Data for review:
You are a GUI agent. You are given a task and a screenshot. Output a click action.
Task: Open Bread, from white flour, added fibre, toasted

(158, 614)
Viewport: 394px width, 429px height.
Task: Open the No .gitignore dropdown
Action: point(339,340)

What to produce:
Write out all the data exactly.

Answer to the problem:
You are a GUI agent. You are given a task and a screenshot. Output a click action.
Task: Open Bread, from white flour, added fibre, toasted

(158, 614)
Viewport: 394px width, 429px height.
Task: Open the No .gitignore dropdown
Action: point(339,340)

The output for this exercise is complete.